2. The high speed, heavy duty actuator of claim 1, wherein: the number of the upper oil liquid starting channels (51) and the lower oil liquid starting channels (54) is 2 to 6, and the upper oil liquid starting channels (51) and the lower oil liquid starting channels (54) are uniformly distributed along the radial direction of the piston (5) respectively.

3. The high speed, heavy duty actuator of claim 1, wherein: the piston rod is a double-head piston rod.
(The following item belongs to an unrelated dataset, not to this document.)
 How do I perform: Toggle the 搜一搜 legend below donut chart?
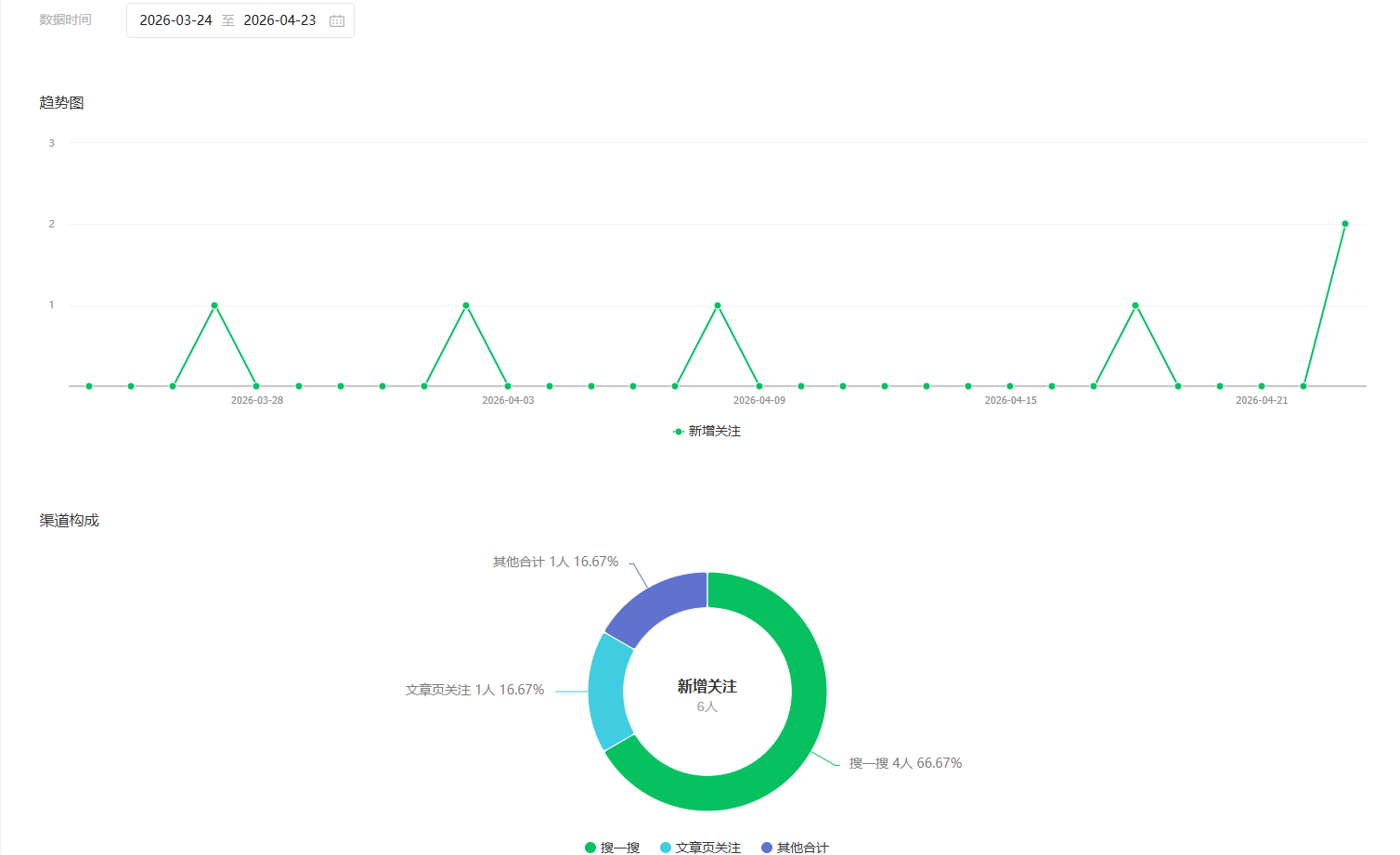click(613, 847)
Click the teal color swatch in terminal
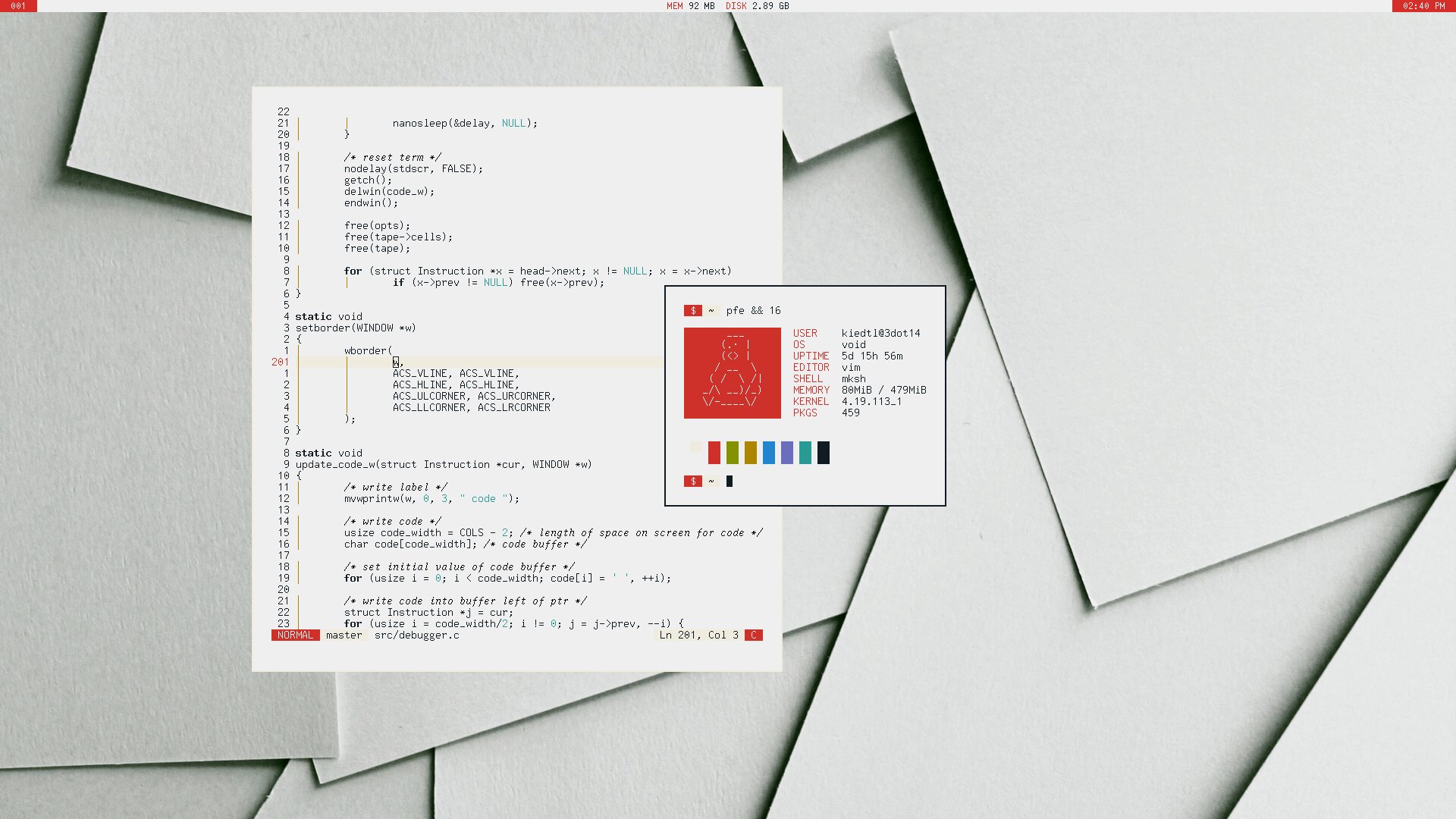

4. The high speed, heavy duty actuator of claim 1, wherein: the eight sections of static pressure oil cavities (31) are radially and uniformly distributed along the static pressure bearing (3).

5. The high speed, heavy duty actuator of claim 1, wherein: the cylinder barrel (4) is provided with two oil inlet holes (43) and an oil supply channel (44) communicated with the two oil inlet holes (43), and the two oil inlet holes (43) are respectively communicated with the annular oil supply grooves (33) on the two hydrostatic bearings (3).

6. The high-speed, heavy-duty actuator of claim 5, wherein: the oil inlet hole (43) and the oil supply channel (44) on the cylinder barrel (4) and the annular oil supply groove (33) and the throttle hole (32) on the hydrostatic bearing (3) form an oil supply channel of the hydrostatic bearing (3).